Tory MPs have rallied round Theresa May after her conference speech on Wednesday was marred by mishaps. James Cleverly said he was “proud” of the PM for contending with a persistent cough and a prankster and John Redwood said MPs backed her “strong message”.
However, it is thought dozens of MPs are discussing the possibility of trying to persuade Mrs. May to stand aside. But it is not clear whether they will have enough support to move.
In the keynote address in Manchester - billed in advance as Mrs. May's opportunity to assert her authority after her decision to call a snap election backfired and amid continuing Brexit divisions within the party - she apologized to activists for her shortcomings during this summer's campaign.
She put forward a range of new policies, including an extra £2bn to build 25,000 new council houses and social homes for rent by 2021 and draft legislation for a cap on standard tariff energy bills, which she said were part of her mission to improve people's lives and promote a British dream.
However, the aftermath of the speech was dominated by the prime minister's struggle in delivering it and questions about what it meant for her future.
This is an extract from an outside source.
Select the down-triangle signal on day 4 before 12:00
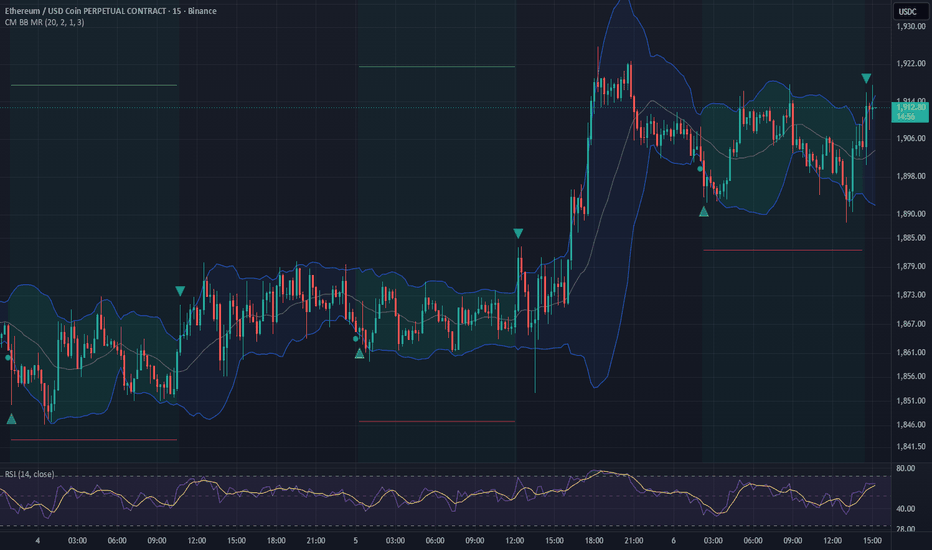 coord(180,291)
A nagging cough and croaky voice forced the PM to almost stop on more than one occasion but she sought to make light of her troubles, cracking a joke when Chancellor Philip Hammond handed her a cough sweet.
Turning to Brexit, Mrs. May said she was confident that we will find a deal that works for Britain and Europe. She also reassured European citizens living in the UK that you are welcome here and urged negotiators to reach agreement on this policy because we want you to stay.
A succession of cabinet ministers, including Boris Johnson, Michael Gove and Jeremy Hunt, praised the speech afterwards. A Number 10 source confirmed it had received calls from colleagues offering support to the prime minister and declared resignation is not an issue for Mrs. May.
Mr Redwood, a former minister in John Major's government, said Mrs May had a lot more to give in her role and that in discussions with colleagues after the speech he detected a lot of warmth and support for her.
I and many Conservative MPs like me are fully behind her and we are sorry for her that her voice went at the wrong moment, he said. We don't think that tells us very much about what she is going to do for the country which is what really matters. People feel, as I do, that it is a pity that her big day was spoilt by those two things.
But we do not think it spoils the underlying message and the strong point she made to the party that it is our job to get on delivering a strong Brexit.
Tory MP Nadhim Zahawi said the PM had shown her grit and determination in the face of adversity and of course would stay on as leader. When she gets a good deal from our Euro partners the whole narrative will change, he told Channel 4 News. She is focused and will deliver.
Security at future Conservative events is to be reviewed after a comedian was able to get within yards of the prime minister and hand her a mock P45 redundancy notice.
Prankster Simon Brodkin - also known as his TV persona Lee Nelson - was arrested by Greater Manchester Police after briefly interrupting the PM and giving her a sheaf of paper he claimed was from Boris Johnson.
Brodkin, who also threw US dollar bills over former Fifa president Sepp Blatter during the football organization's bidding scandal, was later released, with the police saying he had legitimate accreditation to attend the event.
To add to Mrs May's woes, some of the letters fell off the conference stage backdrop behind her during the speech. By the end it read: Building a country that works or everyon.
Labour seized on the confusion, publishing a spoof image on social media suggesting their opponents had run out of ideas, while also criticising Conservative housing and energy policies as limited and timid. Shadow chancellor John McDonnell said that there had been £15bn of pledges made by the end of the speech showing the Tory magical money tree returns.
Lib Dem leader Sir Vince Cable called it the speech of a brave prime minister struggling on, while her disloyal Cabinet colleagues openly plot against her
And former Conservative deputy chairman Lord Ashcroft said there was an air of a party that did not know what it is doing.
One thing the week needed to do was take a step towards restoring the Conservatives' reputation for competence, he wrote on Conservative Home. On that front, unfortunately, there is a way to go.”